图4 草鱼胰蛋白酶的最适温度和热稳定性Fig.4 Optimum reaction temperature and thermal stability of trypsin from C. idellus
由图4可知,草鱼胰蛋白酶的最适温度为60 ℃。草鱼胰蛋白酶的最适温度与已报道的金枪鱼[18]和笛鲷[24](Lutjanidae)等胰蛋白酶相似;高于鲤鱼(Cyprinus carpio,40 ℃)、鲈鱼(Lateolabrax japonicus,40 ℃)和凤尾鱼(Coilia mystus,45 ℃)等已报道的大部分鱼类胰蛋白酶[25];低于大西洋狐鲣鱼(Atlantic bonito)胰蛋白酶,该酶的最适温度为65 ℃[26]。
在30~60 ℃水浴中加热60 min后,草鱼胰蛋白酶的剩余酶活均能保持在88%以上。当温度高于60 ℃时,其相对酶活力急剧下降到9%以下。草鱼胰蛋白酶的热稳定性与报道的鲈鱼、金枪鱼等胰蛋白酶类似。哺乳动物体内胰蛋白酶则具有较好的热稳定性,如牛胰蛋白酶在80 ℃高温条件下仍能保持较高的活性。鱼类胰蛋白酶与哺乳动物胰蛋白酶热稳定性的差异可能是由于不同物种生活环境和胰蛋白酶肽链结构的不同造成的。

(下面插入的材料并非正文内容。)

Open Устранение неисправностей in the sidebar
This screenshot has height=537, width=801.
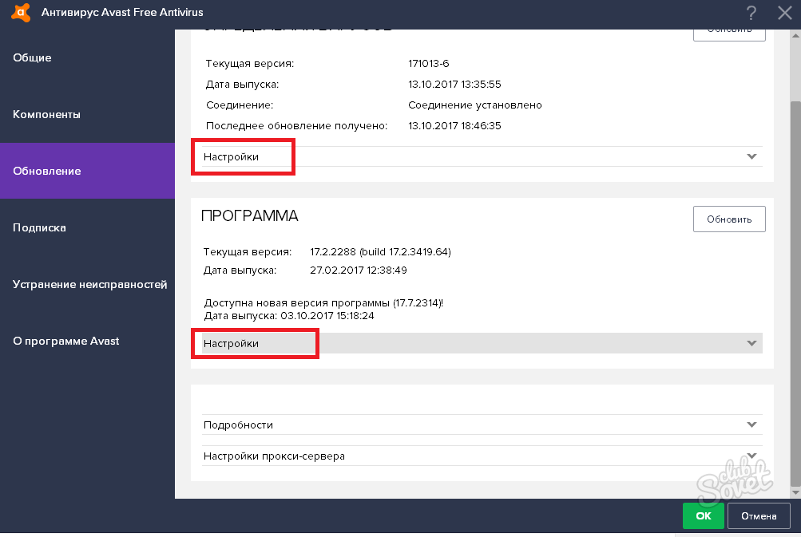[89, 284]
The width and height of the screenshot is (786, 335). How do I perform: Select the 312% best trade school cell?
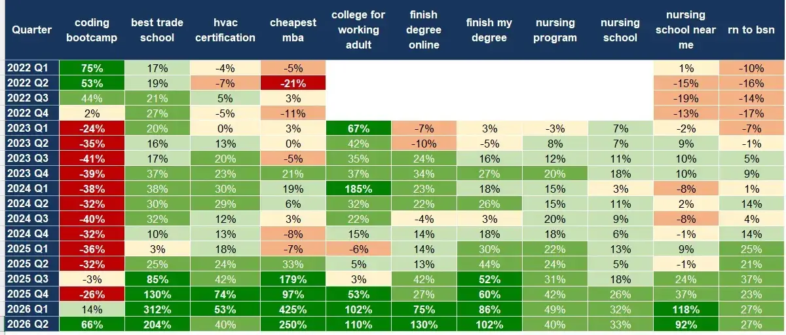[157, 309]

图5 草鱼胰蛋白酶的最适pH值Fig.5 Optimum reaction pH of trypsin from C. idellus
如图5所示,pH 9.5时草鱼胰蛋白酶表现出最大酶活力。当pH值为11.5时,草鱼胰蛋白酶仍然能够保持50%的酶活力。鱼类胰蛋白酶属于碱性蛋白系,在酸性条件由于活性位点电荷改变,酶不能有效与底物结合[27]。草鱼胰蛋白酶的最适pH值与白姑鱼(Argyrosomus argentatus)以及金枪鱼(Thunnus tonggol)等体内的胰蛋白酶一致,高于鲢鱼的最适pH 8.3,略高于鲤鱼(Cyprinus carpio,pH 9.0)和鳀鱼(Anchovy,pH 9.0)胰蛋白酶。
图6 草鱼胰蛋白酶的酸碱稳定性Fig.6 pH stability of trypsin from C. idellus
如图6所示,当草鱼胰蛋白酶在pH 6~12的条件下常温孵育60 min后,其相对酶活力仍能很好地保持在80%以上,当pH值小于4时,其酶活力急剧下降,表明草鱼胰蛋白酶的pH值稳定范围为6~12。该酶的pH值稳定性与鲫鱼、狭鳕鱼、金枪鱼等的胰蛋白酶相似。与鱼类来源的胰蛋白酶不同,哺乳动物如牛来源的胰蛋白酶在pH 2~3的酸性环境下仍能保持较好的稳定性。
图7 金属离子与EDTA对草鱼胰蛋白酶活力的影响Fig.7 Effect of metal ion and EDTA on trypsin activity from C. idellus
如图7所示,随着Mg2+浓度的不断增加,草鱼胰蛋白酶活力呈现逐渐升高的趋势,当Mg2+浓度达到10 mmol/L时,草鱼胰蛋白酶活力较未加Mg2+的对照组提高到135.79%。由此可见,Mg2+在一定浓度范围内可激活草鱼胰蛋白酶活力。据报道,Mg2+对鳜鱼、鳀鱼、青鱼和鲫鱼胰蛋白酶活力均有一定激活作用。其原因是Mg2+与胰蛋白酶分子中的侧链氨基酸残基结合后可以稳定胰蛋白酶的分子构象,从而调节胰蛋白酶活力[28]。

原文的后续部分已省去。